Very soon, I’m very glad I trekked up to Sapporo.
The city lies off the Shinkansen line but is the third largest city in Japan; this probably explains why the Sapporo-Tokyo air route is the busiest in the entire world. I suspect that in a day or two I may well be come the latest person to travel this route but, for now, I’m very impressed with Sapporo.
The station reminds me of Kyoto’s: it’s quite new, has at least three shopping centres attached – plus about 50 restaurants – and a JR hotel offering discounts to rail pass holders. Unlike Kyoto, however, this station is very easy to navigate and, crucially, it’s situated at the very heart of town.
As such, it makes for a wonderful base from which to explore the city.

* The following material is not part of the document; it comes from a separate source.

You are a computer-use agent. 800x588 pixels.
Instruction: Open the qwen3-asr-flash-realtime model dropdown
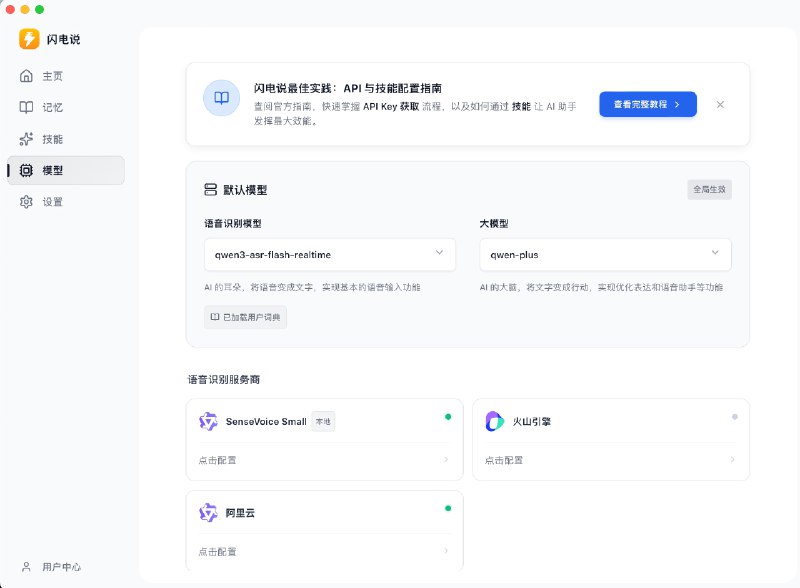click(x=330, y=255)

I have just a little while to wander about and so I seek out the “famous” Sapporo clock tower. Like Hakodate and Nagasaki, Sapporo was a port town opened up to the west much earlier than the rest of Japan and so has a number of nineteenth century buildings along with a very non-Japanese street layout.
Even from this quick nighttime tour, it reminds me – more than anywhere else in Japan – of New York with its grid system and bright neon-lit squares that are just jumping. This only makes it all the more unusual that a fairly nondescript western-style clock tower should be a symbol of Sapporo, but nonetheless it’s closely associated with the city.
I take a quick look and am, like Will Ferguson – with whose progress through Japan my own now coincides – suitably underwhelmed.
Far more interesting is the Sapporo TV tower, situated at the site from which Sapporo street addresses emanate. This is just about the only city in Japan with a logical street address system; modelled on a similar system to Washington D.C.’s, this TV tower is the equivalent of their capitol building.
Unlike the capitol building, the TV tower an open-air beer garden underneath as part of the Sapporo beer festival (this is beer country). Unfortunately, I’m too late to sample anything.
Energised by all this, I take a wander down to Susukino, which must be the liveliest night-time district north of Tokyo.
What glorious excess before bedtime. I silently add Sapporo’s simple two-line subway to my private list of underground systems taken and head back to the hotel.